HIRAETH 13 : Stefan

34 19 1
                                    

"Kau sudah bisa mendapatkan pedang, Jace Harrison. Mengingat kau sudah menguasai sebagian besar teknik, jadi seharusnya tak apa memegang pedang sungguhan sekarang."

Odin, yang duduk di singgasananya bersama dua serigala, yaitu Geri dan Freki, berbicara pada Jace sembari menandatangi berkas digital. Dua serigala itu lesehan di lantai, menatap Jace dengan tak minat, kemudian menutup mata. Ekor mereka mengibas-ngibas.

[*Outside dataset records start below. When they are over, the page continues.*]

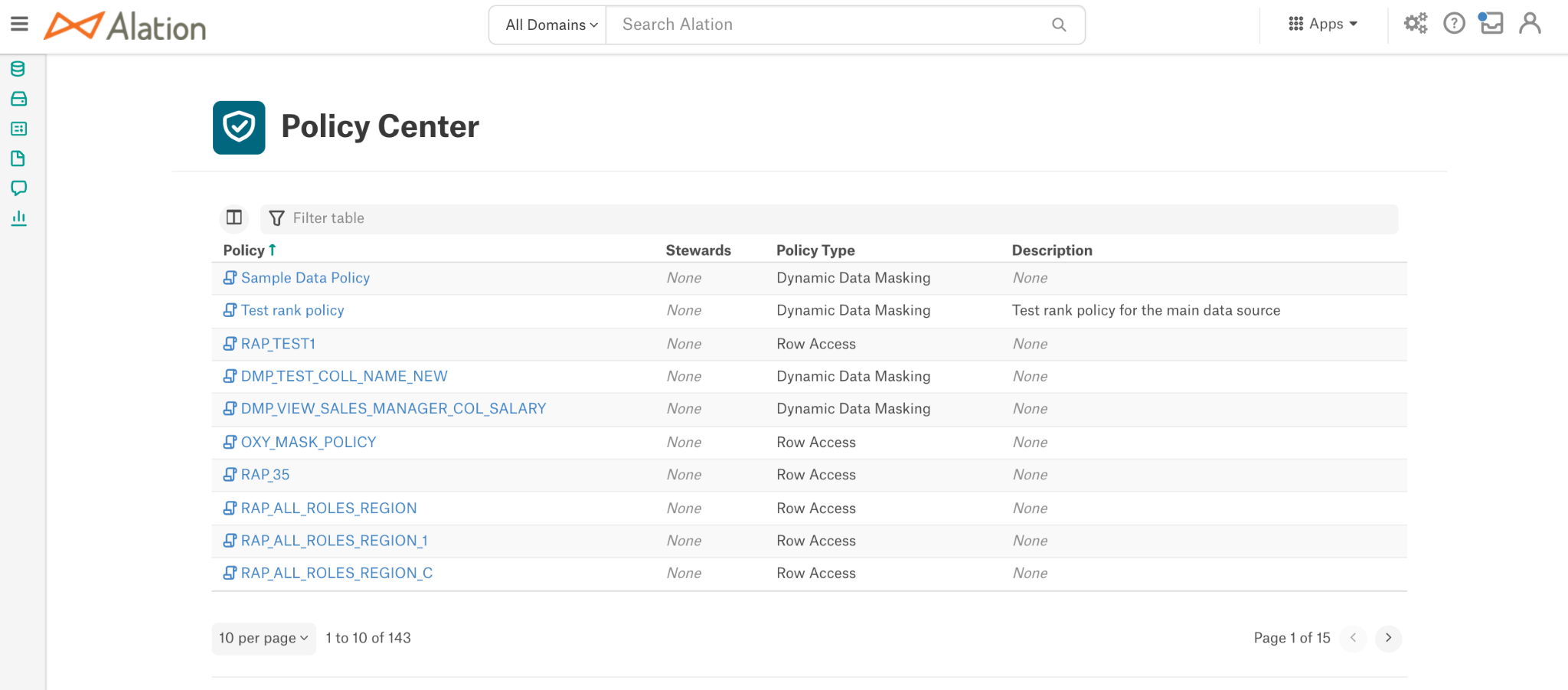Expand the All Domains dropdown
The height and width of the screenshot is (690, 1568).
pyautogui.click(x=550, y=25)
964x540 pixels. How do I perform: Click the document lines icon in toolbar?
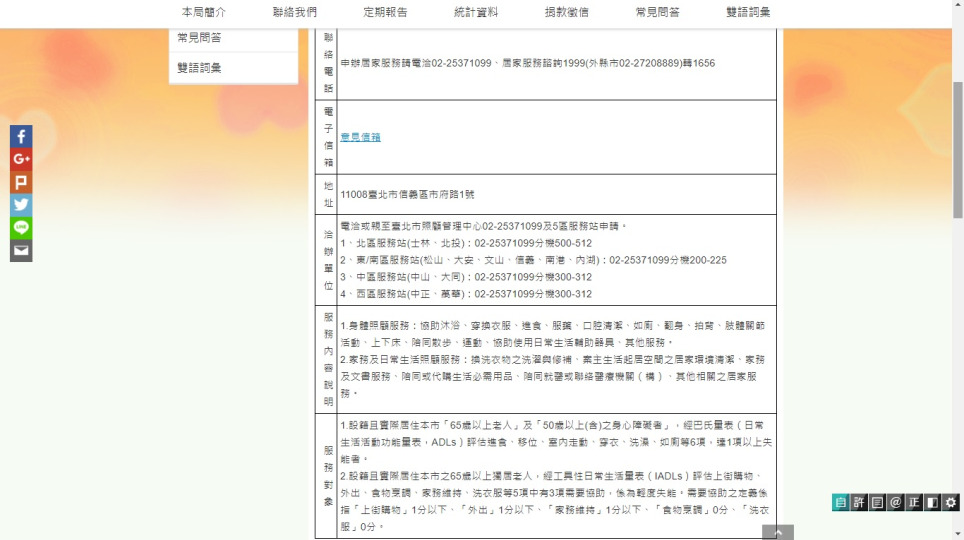click(877, 503)
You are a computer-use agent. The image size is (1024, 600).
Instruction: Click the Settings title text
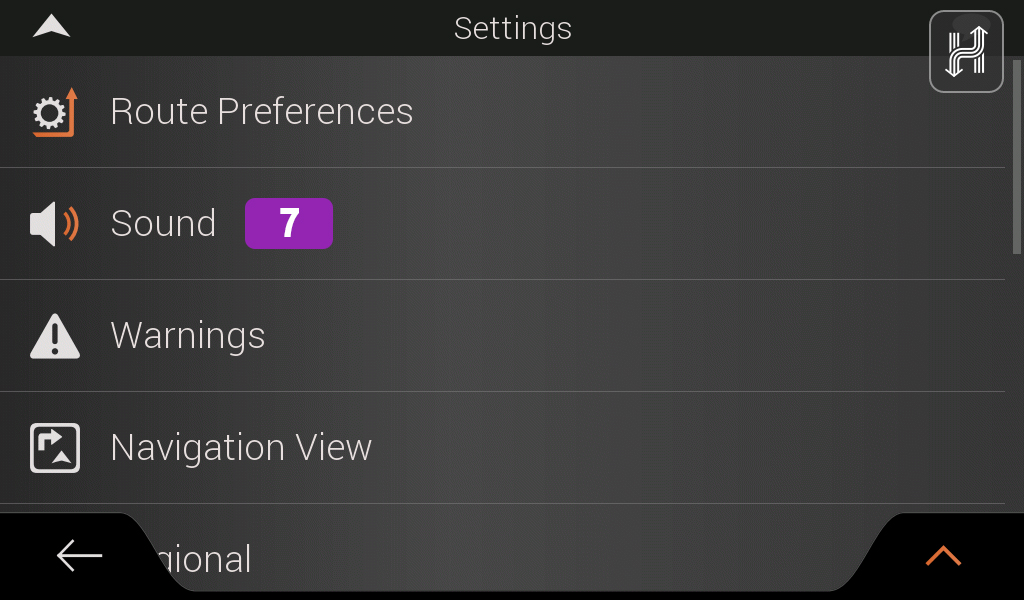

Jace, yang berada di bawah singgasana, harus mendongak untuk bisa menatap Odin. Dia berharap lehernya tak patah, soalnya undakan tangga di singgasana itu demikian tinggi. Dia memandang tangannya yang mulus, seolah tak pernah berlatih pedang. Tubuhnya sudah tak sakit sama sekali, tapi Heinrich membutuhkan beberapa hari lagi untuk penyembuhan total. Tikaman Jace waktu itu sangat dalam, dokter pernah bilang begitu. Jika terlambat dibawa ke bangsal, bisa-bisa merusak organ dalam.

"Apa kau mau memilih pedang dari ruang penyimpanan?"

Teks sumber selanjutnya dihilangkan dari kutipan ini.